The agent’s core reasoning is structured through DSPy signatures that define input-output contracts for each module. The ReflectionStepSignature serves as the agent’s state comprehension layer, taking the latest observation and producing:

observation_summary: Evaluation of the last action’s success/failure
facts/constraints/open_questions/assumptions: Evolving knowledge state
procedural_memory_update: Actionable insights for future tasks

This reflection output feeds into DomainRouteSignature (selecting tool domains) and ActionSignature (planning and executing tool calls). ActionSignature elicits strategic reasoning (working_plan, action_justification) in addition to a tool call (function_name, arguments).

Agent Graph Architecture

The ReAct agent (react_agent.py) implements a reflection → router → action → tool_executor cycle in LangGraph. Each task gets an isolated ReActAgent instance with dedicated browser and code interpreter resources. The agent maintains structured history through HistoryItem records containing observation summaries, route selections, and action descriptions from complete cycles only. After the ReAct agent completes its task, its final answer is passed through an optimized FormatFinalAnswerModule for formatting, since GAIA grading is based on semi-exact match.

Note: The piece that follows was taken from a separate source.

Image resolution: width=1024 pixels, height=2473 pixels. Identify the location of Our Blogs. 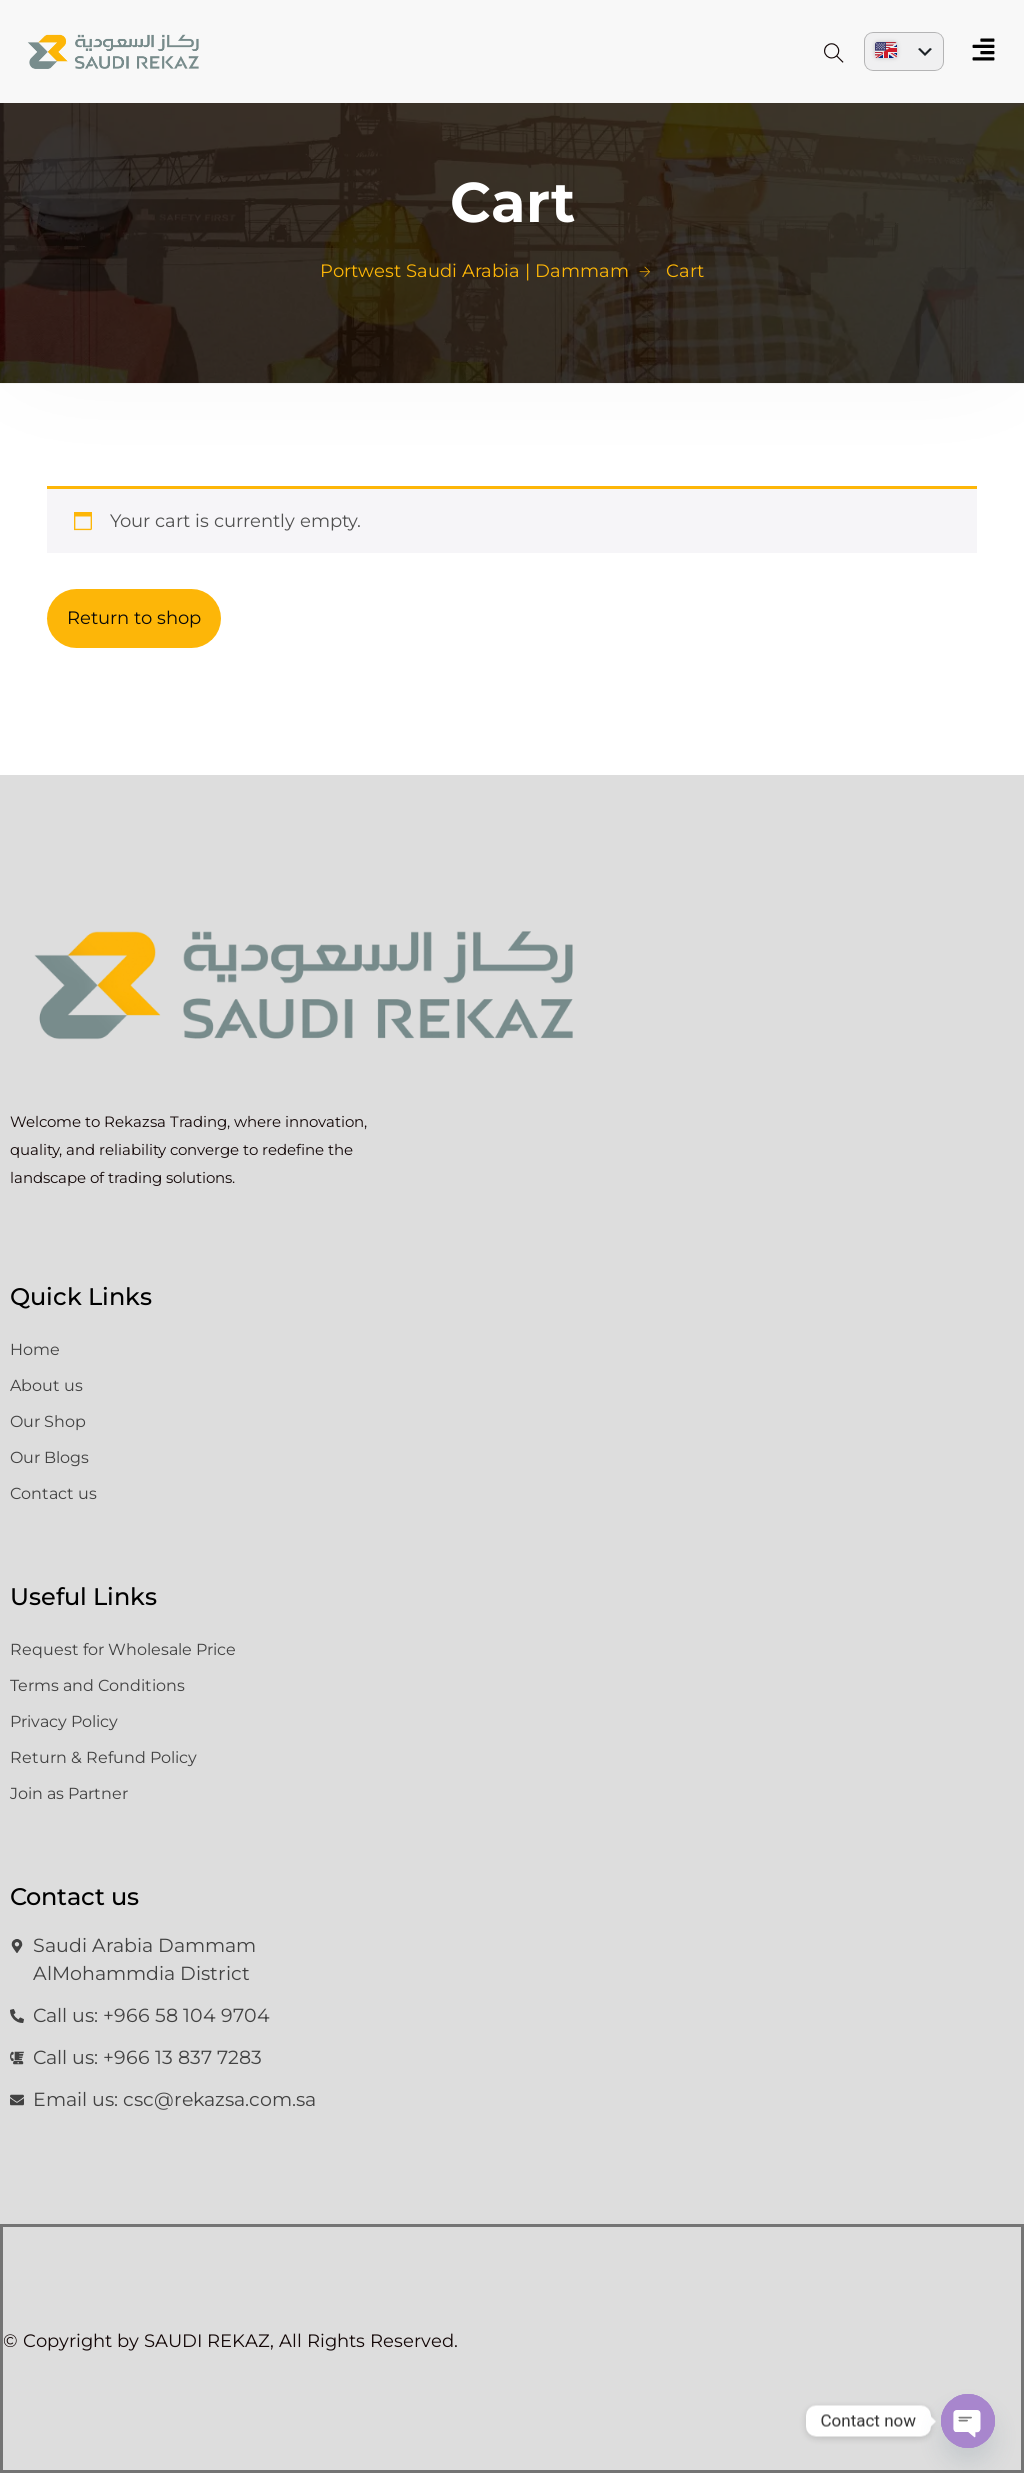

TaskAgentModule (task_agent_module.py) wraps the ReAct agent graph and final answer formatting as a DSPy module, enabling program level optimization of all DSPy submodules.

GEPA Optimization Adapter

The DspyFullTraceInstructionAdapter extends DSPy’s standard adapter to support full-trajectory reflection. During optimization, FullTraceComponentSelector analyzes complete execution traces using an LLM-based reflector (FullTraceReflectionSignature) that:

Compares agent trajectories against human solution steps
Identifies the component (Reflection, Domain Router, Action, etc.) most responsible for divergence
Generates generalizable feedback targeting that component’s specific role

Component assessments are stored per-iteration in the adapter (a workaround to avoid modifying upstream GEPA) and consumed during instruction proposal generation. The reflector produces estimated_impact scores to prioritize which component to optimize first. Feedback emphasizes general strategies (e.g., “check internal navigation before search fallback”) over task-specific details.

Structured Output Schemas

Pydantic models enforce type safety across the system. ToolCall uses OpenAI-style schema (name + arguments dict), while HistoryItem packages complete cycle information for context passing. The ReActAgentState reducer functions handle list appends and dict merges, with build_complete_history_items ensuring only fully-completed cycles appear in module inputs (preventing partial/corrupted context).

Infrastructure Setup

Browser Isolation: Each agent gets an isolated BrowserUseAdapter with dedicated event loop and Playwright browser context. A threading semaphore limits concurrent browser launches to prevent CDP contention. Cookies load via CDP after startup, with sanity pings catching bad socket states early. The fetch_binary method bypasses captchas using browser cookies, with disk-cached results for efficiency.

Code Sandbox: CodeInterpreterConnection wraps smolagents.LocalPythonExecutor, an artifact from the agent’s evolution from HF smolagents. Execution is wrapped in a thread pool executor with timeout to prevent excessively long-running code from blocking the agent indefinitely. Output truncation provides a safeguard against excessively long outputs overwhelming agent context.

Docker: The deployment is run through docker compose, with connected agent and mlflow services. Tests are run in a separate Docker Compose environment for isolation, with the same image for consistency.